In the quiet heart of the old Jewish Quarter of Budapest, there is an unexpected emerging bar scene. From the abandoned homes and businesses, has grown an eclectic nightlife.
The Jewish Quarter is the smallest in Budapest, yet it currently has the highest population density. The Jewish district is full with the historical remains of the Jewish community that once thrived there. There are three synagogues in the area, with the Dohány Synagogue being the largest and, indeed, the second largest in the entire world. Sadly, the tragic effects of the Holocaust ravaged the area and stripped it of its population and identity.

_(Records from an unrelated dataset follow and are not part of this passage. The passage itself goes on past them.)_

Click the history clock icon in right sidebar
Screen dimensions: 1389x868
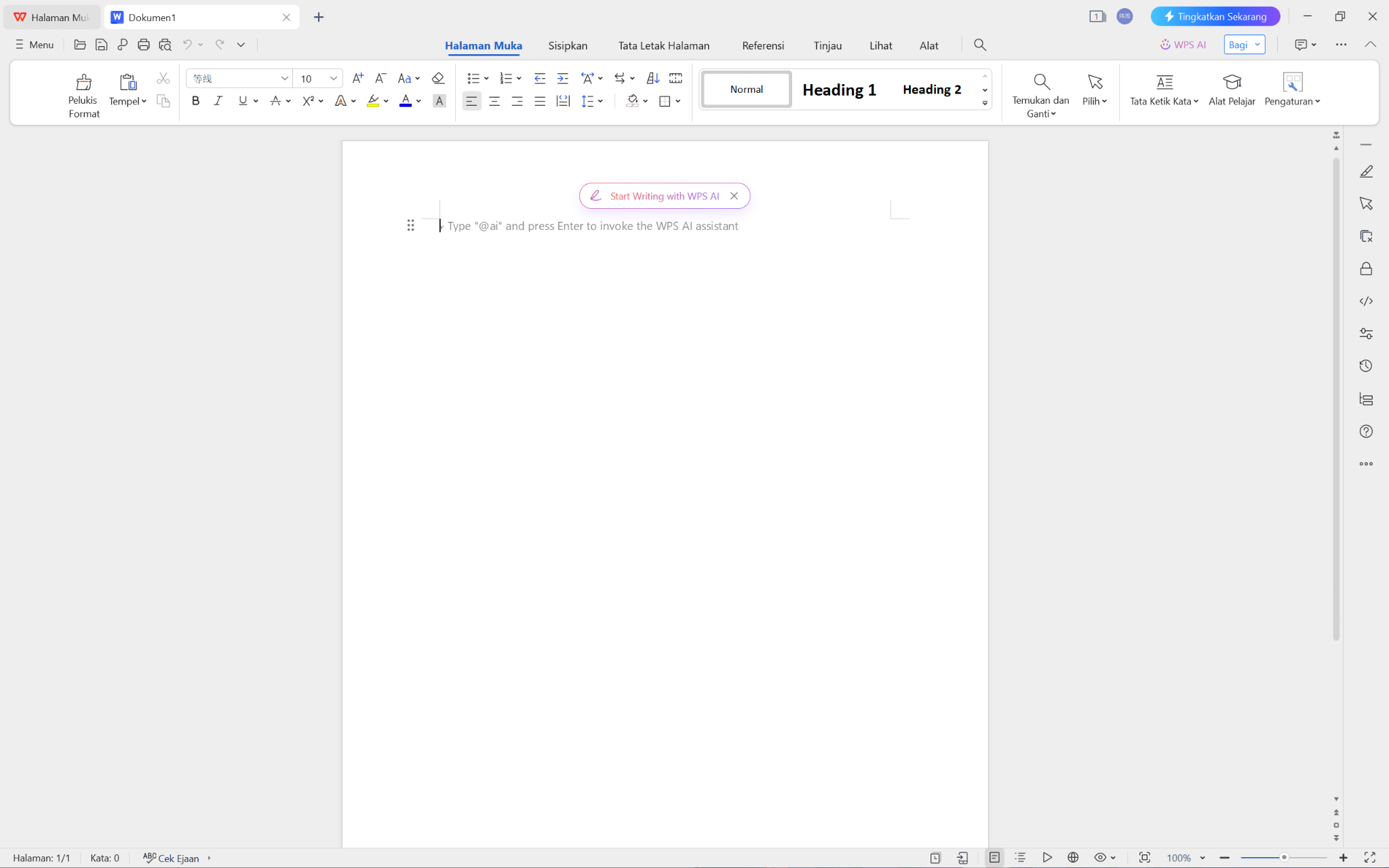click(x=1367, y=366)
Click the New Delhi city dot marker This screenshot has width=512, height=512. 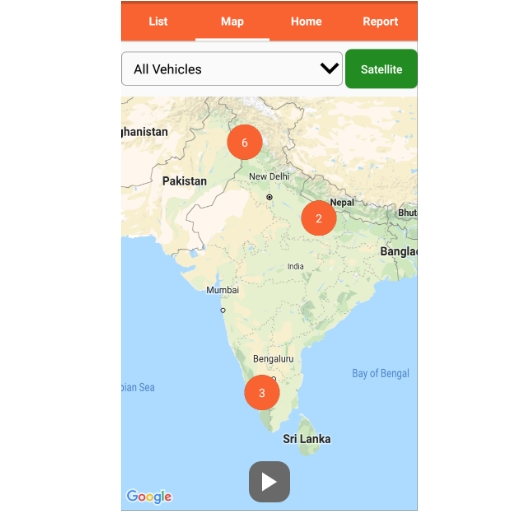click(269, 197)
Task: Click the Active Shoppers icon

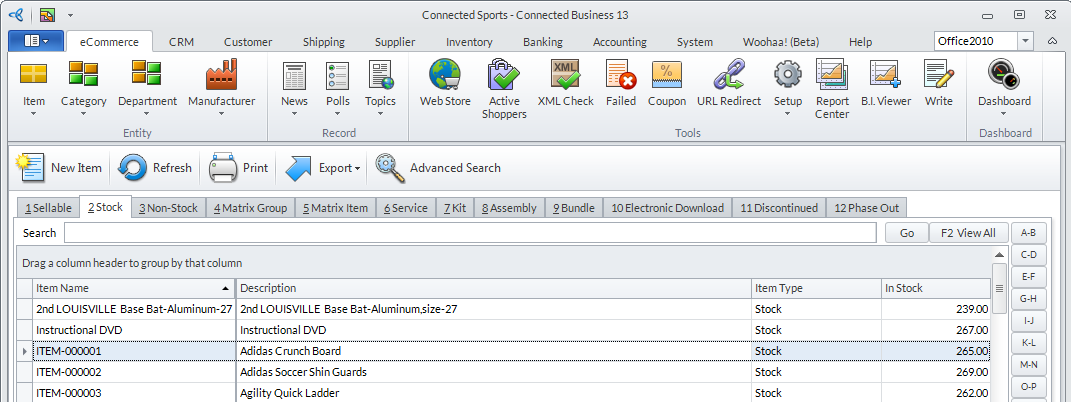Action: click(x=504, y=88)
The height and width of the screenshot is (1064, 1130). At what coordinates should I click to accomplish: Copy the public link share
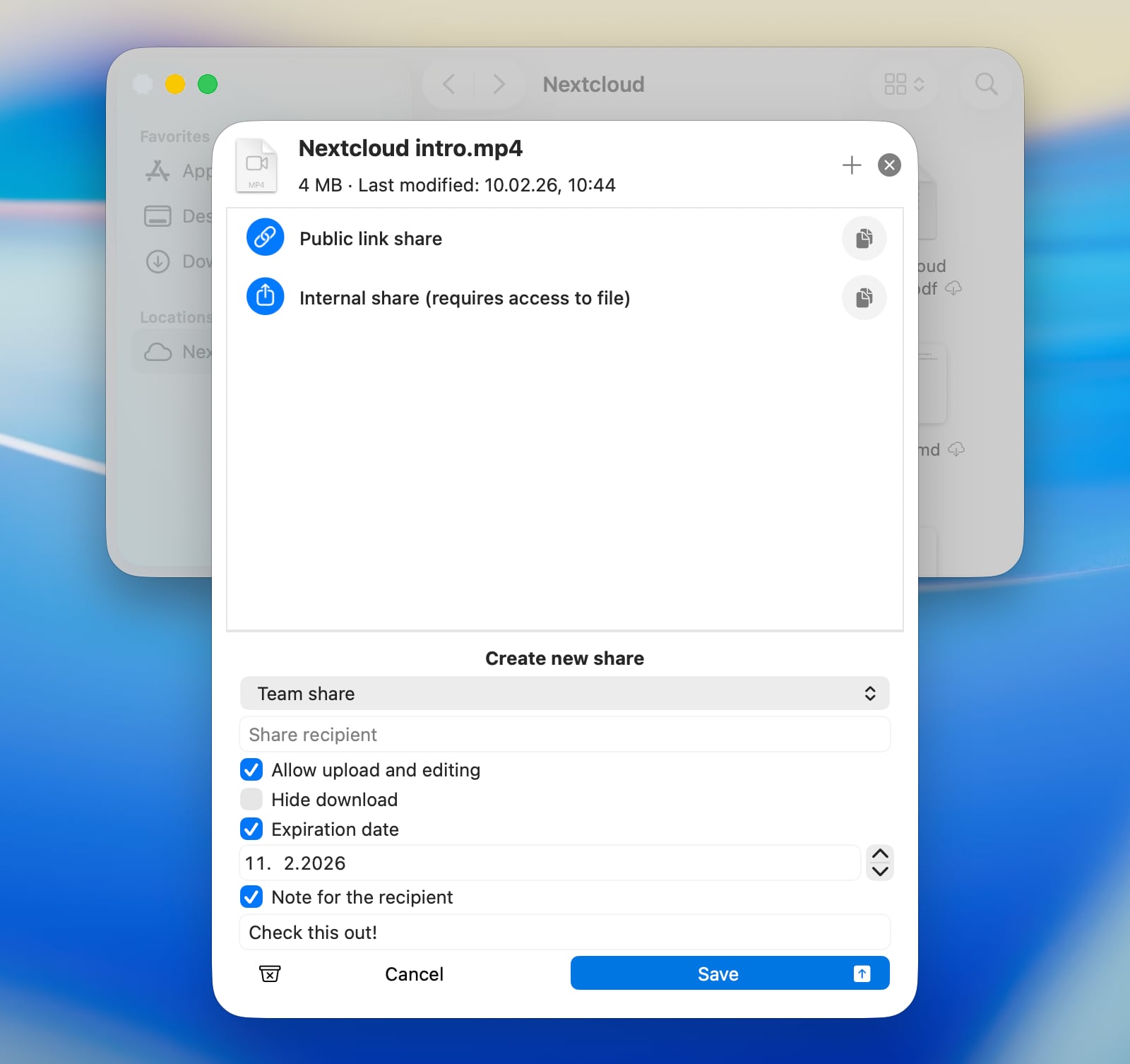tap(864, 238)
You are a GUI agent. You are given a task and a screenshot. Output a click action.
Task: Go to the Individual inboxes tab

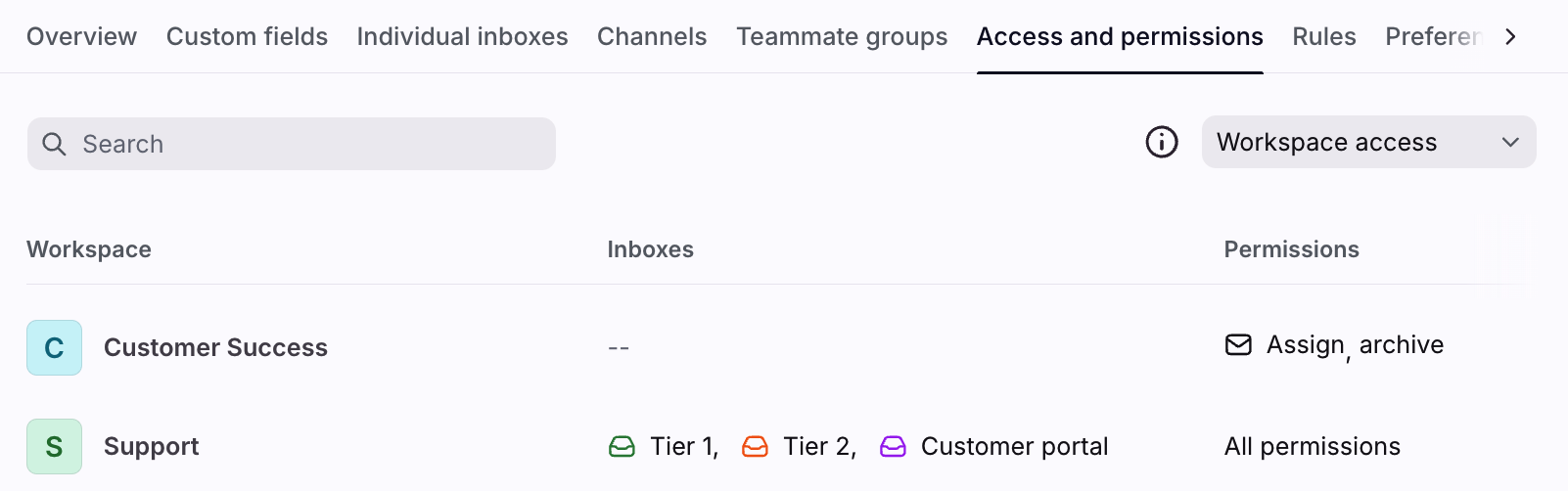462,36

Luckily, the Jewish culture is not only something of the past. The district is experiencing an amazing revival of Jewish culture, embodied by a wave of new and renovated Kosher restaurants and eateries popping up, helping to revive cultural traditions.
Szimpla Kert has the proud title of being the first romkocsma (ruin bar in Hungarian). First established in 2002 and then at its current location in 2004, as the owners tried to save the current building from demolition. Szimpla laid down the definition of a ‘ruin bar’. An cult icon. This ambitious mission to preserve the Jewish Quarter without its dark history of being a Jewish Ghetto during World War II, lies at the soul of the ruin bar.
Since then the ruin bars have become a bohemian mecca, with affordable drinks attracting a young and creative crowd. With art and graffiti by local up and coming artists adorning the walls and formulating a culturally creative haven. While ruin bars started as a grungy and gritty utilisation of derelict places, some places have now become elegant, with ‘shabby chic’ rather than just ‘shabby’. Some bars only appear for a summer, some hold farmers or flea markets on Sundays, some hold indoor cinema screenings. Hidden rooms, underground electro or heavy rock, multiple dance floors.
Another benefit of the abundance of abandoned buildings that existed in the neighbourhood was that it gave local mural artists plenty of places to show off their street art. What started as ad hoc expressions, have blossomed into a rotating array of murals.
Indoor courtyards, mismatch flea market-esq furniture, graffiti, art and a disused car make the ambience of the bar. The venue is packed with tourists. Although, now probably more of a tourist attraction than a local bar, the wondrous mix of nationalities still results in a buzzing nightlife, and is an assault on the senses worth experiencing. This combination of new and old, history and art leads to an electric atmosphere – day and night – as the streets fill with a mix of happy locals and curious tourists. A delightful contradiction.